Great food, great company. Good booze, too. I of course had been keeping my Friday afternoon ritual of sitting at home with my bottle of wine since about 3. Then there was beer at the barbecue. Then there was champagne, because we were celebrating. A surprising number of Vargans did the prudent thing and stayed soberish, but there were enough who weren’t worrying about a hungover graduation to make for a good time.

The whole evening had a bit of a poignant tinge to it though. Chad’s 12C class showed up and sang to him, as departing classes do for teachers here. It was sad. They sang some Hungarian tunes; I was waiting for “Graduation (Friends Forever),” or something similar, but their English selection was “Come As You Are.”
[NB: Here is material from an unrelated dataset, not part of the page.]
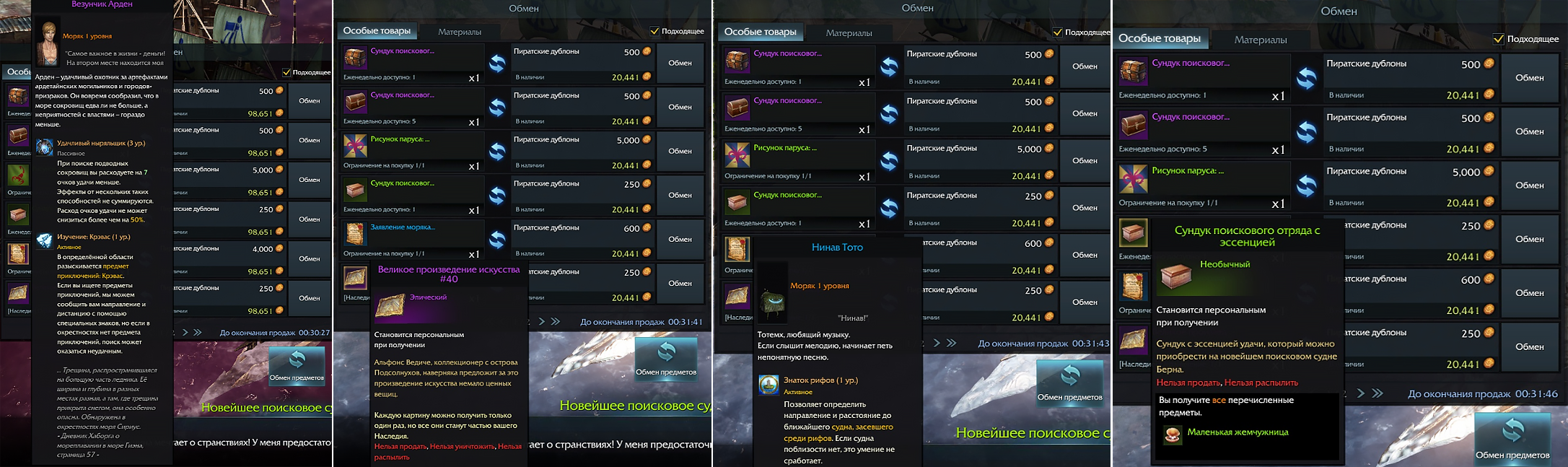This screenshot has width=1568, height=467.
Task: Click the Изучение: Крэзас skill icon
Action: tap(45, 240)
But all-in-all, a fun night. Although I’ll only be here a few more weeks, I’m anticipating more barbecues as weather permits. Not to mention, I suspect at the end of the week, when Varga and other gymnasium students finish their finals week, the city will explode in a riot of parties. I have absolutely no evidence to support this suspicion.... I’m just really optimistic.